There is a tendency in some researchers to see addiction purely in terms of neurbiological processes, usually dopaminergic, equating addiction to the effects that a drug or alcohol has on the neurobiology and neuro-anatomy of the brain, and not to see how these deficits may not be simply drug induced but also linked to stress dysregulation which itself is linked profound and pre-existing impairments in emotion processing and regulation.
A chronic addict is emotionally distressed most of the time, who do dopaminergic models explain this emotional response or the fact that most relapse is stress or emotional distress based and prompted.
Or the effects of maltreatment or abusive childhoods, or economic deprivation or deviant peers. Observing addiction as a inherited emotional regulation and processing deficit, exaggerated by sometimes dysfunctional parenting (especially if the parents are also addicts and alcoholics) and persistent stress allows us to observe how genes in certain individuals are influenced by environment and manifest in behavioural undercontrol, emotion lability and reactivity and impaired, impulsive decision making in those at risk from later addiction. It may be important to study what is impaired before the neurotoxic effects of chronic drug and alcohol use profoundly aggravate these “pre-morbid” impairments.
To conclude, there is “overlap of the biological substrates and the neurophysiology of addictive processes and psychiatric symptoms associated with addiction”

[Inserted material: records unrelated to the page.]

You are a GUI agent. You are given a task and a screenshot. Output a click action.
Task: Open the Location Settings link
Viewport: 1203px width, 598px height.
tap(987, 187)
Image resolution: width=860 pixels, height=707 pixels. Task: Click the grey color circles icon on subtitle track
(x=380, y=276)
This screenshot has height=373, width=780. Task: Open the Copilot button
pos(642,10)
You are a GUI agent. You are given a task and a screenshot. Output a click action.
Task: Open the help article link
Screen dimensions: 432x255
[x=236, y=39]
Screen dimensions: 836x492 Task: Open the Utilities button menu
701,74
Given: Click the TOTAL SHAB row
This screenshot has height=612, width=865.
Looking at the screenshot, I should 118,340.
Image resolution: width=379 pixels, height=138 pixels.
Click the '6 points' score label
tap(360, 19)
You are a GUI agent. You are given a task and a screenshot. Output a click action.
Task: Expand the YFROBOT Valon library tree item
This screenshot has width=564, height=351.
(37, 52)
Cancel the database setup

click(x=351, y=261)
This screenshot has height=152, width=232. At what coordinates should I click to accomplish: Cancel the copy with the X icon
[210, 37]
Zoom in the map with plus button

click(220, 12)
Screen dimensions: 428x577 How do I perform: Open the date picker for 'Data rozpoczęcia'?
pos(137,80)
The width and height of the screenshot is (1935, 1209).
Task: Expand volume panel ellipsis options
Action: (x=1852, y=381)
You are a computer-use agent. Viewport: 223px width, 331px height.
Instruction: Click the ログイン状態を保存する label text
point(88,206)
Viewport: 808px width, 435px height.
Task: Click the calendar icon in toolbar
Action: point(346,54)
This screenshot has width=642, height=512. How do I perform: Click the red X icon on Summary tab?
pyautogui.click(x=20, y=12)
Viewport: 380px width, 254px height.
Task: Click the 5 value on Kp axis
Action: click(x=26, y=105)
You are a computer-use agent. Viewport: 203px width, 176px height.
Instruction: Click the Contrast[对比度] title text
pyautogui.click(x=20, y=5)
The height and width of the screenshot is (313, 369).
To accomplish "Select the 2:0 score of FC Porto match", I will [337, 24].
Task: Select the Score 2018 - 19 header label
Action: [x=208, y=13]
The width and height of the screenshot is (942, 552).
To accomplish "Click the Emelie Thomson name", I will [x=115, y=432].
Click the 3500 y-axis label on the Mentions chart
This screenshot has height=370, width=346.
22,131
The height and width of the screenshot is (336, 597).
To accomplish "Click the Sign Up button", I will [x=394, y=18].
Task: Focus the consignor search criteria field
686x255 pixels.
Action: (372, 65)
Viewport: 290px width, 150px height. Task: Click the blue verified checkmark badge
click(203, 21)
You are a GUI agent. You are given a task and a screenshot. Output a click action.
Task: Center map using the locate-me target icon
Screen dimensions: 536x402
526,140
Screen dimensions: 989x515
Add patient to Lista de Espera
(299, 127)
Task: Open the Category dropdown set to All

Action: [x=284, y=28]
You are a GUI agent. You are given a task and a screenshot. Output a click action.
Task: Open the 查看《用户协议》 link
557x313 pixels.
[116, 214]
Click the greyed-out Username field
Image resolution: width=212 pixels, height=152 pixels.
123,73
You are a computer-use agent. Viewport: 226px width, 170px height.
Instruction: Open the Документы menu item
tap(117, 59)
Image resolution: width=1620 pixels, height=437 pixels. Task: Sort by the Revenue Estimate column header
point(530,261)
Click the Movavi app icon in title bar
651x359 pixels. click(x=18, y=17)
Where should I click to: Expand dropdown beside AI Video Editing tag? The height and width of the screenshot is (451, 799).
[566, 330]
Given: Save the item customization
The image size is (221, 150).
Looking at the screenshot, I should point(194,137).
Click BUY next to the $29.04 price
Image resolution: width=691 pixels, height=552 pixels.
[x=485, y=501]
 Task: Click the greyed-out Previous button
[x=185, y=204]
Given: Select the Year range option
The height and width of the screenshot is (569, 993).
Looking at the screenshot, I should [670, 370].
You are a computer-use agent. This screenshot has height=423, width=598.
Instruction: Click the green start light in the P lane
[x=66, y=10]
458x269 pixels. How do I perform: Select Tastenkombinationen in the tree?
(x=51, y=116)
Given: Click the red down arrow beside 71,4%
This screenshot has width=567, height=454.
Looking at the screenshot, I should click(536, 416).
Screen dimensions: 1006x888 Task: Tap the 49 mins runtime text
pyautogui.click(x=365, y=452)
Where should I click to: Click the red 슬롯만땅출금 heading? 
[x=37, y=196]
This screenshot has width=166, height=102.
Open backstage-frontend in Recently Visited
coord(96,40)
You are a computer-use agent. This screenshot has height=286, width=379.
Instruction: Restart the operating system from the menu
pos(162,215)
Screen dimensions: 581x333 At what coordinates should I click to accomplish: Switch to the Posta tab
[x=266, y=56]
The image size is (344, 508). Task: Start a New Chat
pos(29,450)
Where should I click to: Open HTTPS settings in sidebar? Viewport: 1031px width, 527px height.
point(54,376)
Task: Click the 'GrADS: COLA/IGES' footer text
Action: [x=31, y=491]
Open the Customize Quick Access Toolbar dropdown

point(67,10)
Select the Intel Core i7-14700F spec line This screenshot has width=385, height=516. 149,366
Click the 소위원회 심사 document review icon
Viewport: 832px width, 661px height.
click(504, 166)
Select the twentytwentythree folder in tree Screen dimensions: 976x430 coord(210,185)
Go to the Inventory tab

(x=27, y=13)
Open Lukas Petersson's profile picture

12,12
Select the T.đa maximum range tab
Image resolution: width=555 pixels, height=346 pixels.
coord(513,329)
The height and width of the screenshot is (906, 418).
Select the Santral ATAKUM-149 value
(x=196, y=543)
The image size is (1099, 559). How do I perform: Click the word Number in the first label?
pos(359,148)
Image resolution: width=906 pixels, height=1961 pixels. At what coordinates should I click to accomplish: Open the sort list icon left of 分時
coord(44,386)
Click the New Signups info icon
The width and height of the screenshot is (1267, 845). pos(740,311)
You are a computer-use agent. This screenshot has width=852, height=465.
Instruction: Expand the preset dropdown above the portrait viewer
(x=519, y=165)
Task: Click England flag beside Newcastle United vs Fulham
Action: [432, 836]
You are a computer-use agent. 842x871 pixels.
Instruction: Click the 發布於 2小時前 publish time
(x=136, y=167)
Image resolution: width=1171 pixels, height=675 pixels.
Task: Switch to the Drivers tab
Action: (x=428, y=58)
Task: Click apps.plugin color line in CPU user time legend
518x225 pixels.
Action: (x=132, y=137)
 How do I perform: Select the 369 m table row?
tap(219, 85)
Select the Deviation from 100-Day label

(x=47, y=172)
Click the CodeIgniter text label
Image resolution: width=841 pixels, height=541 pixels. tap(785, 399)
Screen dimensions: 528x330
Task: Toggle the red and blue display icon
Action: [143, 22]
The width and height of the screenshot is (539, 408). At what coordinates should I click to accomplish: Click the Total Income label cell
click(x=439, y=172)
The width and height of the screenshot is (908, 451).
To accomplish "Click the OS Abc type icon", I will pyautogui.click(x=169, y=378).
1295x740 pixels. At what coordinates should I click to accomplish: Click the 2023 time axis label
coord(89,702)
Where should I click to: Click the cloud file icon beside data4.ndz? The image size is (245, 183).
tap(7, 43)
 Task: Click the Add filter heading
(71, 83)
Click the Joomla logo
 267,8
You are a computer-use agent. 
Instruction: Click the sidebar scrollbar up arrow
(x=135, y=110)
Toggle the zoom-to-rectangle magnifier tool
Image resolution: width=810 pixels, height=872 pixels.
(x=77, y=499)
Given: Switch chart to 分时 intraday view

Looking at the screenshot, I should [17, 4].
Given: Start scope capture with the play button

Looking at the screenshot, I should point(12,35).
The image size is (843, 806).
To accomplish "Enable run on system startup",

Pani et al suggest the “inclusion of specific mood, anxiety, and impulse-control dimensions in the psychopathology of addictive processes.”
We suggest these can be accommodated under the umbrella of emotional regulation and processing deficits as the above and additional deficits seen in alcoholics and addicts are more satisfactorily covered by this nosology.
We agree with Pani et al, that “addiction reaches beyond the mere result of drug-elicited effects on the brain and cannot be peremptorily equated only with the use of drugs despite the adverse consequences produced.”
We infer that emotional dysregulation is at the “very core of both the origins and clinical manifestations of addiction and should be incorporated into the nosology of the same, emphasising how addiction is a relapsing chronic condition in which psychiatric manifestations play a crucial role.”
We agree that “addictionology cannot be severed from its psychopathological connotations, in view of the undeniable presence of symptoms, of their manifest contribution to the way addicted patients feel and behave, and to the role they play in maintaining the continued use of substances.”
Pani, P. P., Maremmani, I., Trogu, E., Gessa, G. L., Ruiz, P., & Akiskal, H. S. (2010). Delineating the psychic structure of substance abuse and addictions: Should anxiety, mood and impulse-control dysregulation be included?. Journal of affective disorders, 122(3), 185-197.